Entries provided below:
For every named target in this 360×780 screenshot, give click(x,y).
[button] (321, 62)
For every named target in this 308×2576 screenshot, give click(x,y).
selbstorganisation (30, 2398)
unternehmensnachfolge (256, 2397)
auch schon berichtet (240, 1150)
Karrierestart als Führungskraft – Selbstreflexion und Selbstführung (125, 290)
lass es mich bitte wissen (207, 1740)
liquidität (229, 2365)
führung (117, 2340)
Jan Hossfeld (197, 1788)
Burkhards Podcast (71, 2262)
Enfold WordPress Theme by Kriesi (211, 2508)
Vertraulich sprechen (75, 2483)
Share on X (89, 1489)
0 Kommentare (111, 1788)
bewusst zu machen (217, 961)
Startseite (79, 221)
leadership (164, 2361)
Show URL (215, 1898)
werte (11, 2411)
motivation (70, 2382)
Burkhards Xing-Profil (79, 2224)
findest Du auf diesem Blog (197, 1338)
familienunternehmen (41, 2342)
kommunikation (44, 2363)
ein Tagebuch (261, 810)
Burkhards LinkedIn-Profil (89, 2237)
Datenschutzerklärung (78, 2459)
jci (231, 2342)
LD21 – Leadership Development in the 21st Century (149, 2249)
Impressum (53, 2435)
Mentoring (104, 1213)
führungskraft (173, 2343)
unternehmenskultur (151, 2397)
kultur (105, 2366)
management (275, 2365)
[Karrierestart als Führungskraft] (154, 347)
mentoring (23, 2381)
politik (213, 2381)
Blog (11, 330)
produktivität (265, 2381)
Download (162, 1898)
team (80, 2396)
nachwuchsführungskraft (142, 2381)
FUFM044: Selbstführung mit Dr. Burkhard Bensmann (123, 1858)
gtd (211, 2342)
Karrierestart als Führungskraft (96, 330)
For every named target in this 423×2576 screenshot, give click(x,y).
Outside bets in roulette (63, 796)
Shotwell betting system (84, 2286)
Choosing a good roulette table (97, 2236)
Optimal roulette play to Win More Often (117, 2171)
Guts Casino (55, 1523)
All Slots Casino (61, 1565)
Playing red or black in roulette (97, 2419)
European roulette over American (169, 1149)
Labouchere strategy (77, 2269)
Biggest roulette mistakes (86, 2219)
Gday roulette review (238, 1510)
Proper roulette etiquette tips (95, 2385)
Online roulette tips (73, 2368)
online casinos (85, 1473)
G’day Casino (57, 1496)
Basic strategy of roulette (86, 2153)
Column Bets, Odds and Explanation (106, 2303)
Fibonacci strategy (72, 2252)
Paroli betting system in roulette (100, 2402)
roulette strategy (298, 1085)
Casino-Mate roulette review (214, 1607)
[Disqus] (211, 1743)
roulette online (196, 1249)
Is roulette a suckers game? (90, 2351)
End of Entries provided.
Task instructions
Give again the closing portion of the entries, from the line with "liquidität (229, 2365)" through the last line. Keep it exact and add nothing.

Result below
liquidität (229, 2365)
führung (117, 2340)
Jan Hossfeld (197, 1788)
Burkhards Podcast (71, 2262)
Enfold WordPress Theme by Kriesi (211, 2508)
Vertraulich sprechen (75, 2483)
Share on X (89, 1489)
0 Kommentare (111, 1788)
bewusst zu machen (217, 961)
Startseite (79, 221)
leadership (164, 2361)
Show URL (215, 1898)
werte (11, 2411)
motivation (70, 2382)
Burkhards Xing-Profil (79, 2224)
findest Du auf diesem Blog (197, 1338)
familienunternehmen (41, 2342)
kommunikation (44, 2363)
ein Tagebuch (261, 810)
Burkhards LinkedIn-Profil (89, 2237)
Datenschutzerklärung (78, 2459)
jci (231, 2342)
LD21 – Leadership Development in the 21st Century (149, 2249)
Impressum (53, 2435)
Mentoring (104, 1213)
führungskraft (173, 2343)
unternehmenskultur (151, 2397)
kultur (105, 2366)
management (275, 2365)
[Karrierestart als Führungskraft] (154, 347)
mentoring (23, 2381)
politik (213, 2381)
Blog (11, 330)
produktivität (265, 2381)
Download (162, 1898)
team (80, 2396)
nachwuchsführungskraft (142, 2381)
FUFM044: Selbstführung mit Dr. Burkhard Bensmann (123, 1858)
gtd (211, 2342)
Karrierestart als Führungskraft (96, 330)
For every named target in this 423×2576 screenshot, give click(x,y).
Outside bets in roulette (63, 796)
Shotwell betting system (84, 2286)
Choosing a good roulette table (97, 2236)
Optimal roulette play to Win More Often (117, 2171)
Guts Casino (55, 1523)
All Slots Casino (61, 1565)
Playing red or black in roulette (97, 2419)
European roulette over American (169, 1149)
Labouchere strategy (77, 2269)
Biggest roulette mistakes (86, 2219)
Gday roulette review (238, 1510)
Proper roulette etiquette tips (95, 2385)
Online roulette tips (73, 2368)
online casinos (85, 1473)
G’day Casino (57, 1496)
Basic strategy of roulette (86, 2153)
Column Bets, Odds and Explanation (106, 2303)
Fibonacci strategy (72, 2252)
Paroli betting system in roulette (100, 2402)
roulette strategy (298, 1085)
Casino-Mate roulette review (214, 1607)
[Disqus] (211, 1743)
roulette online (196, 1249)
Is roulette a suckers game? (90, 2351)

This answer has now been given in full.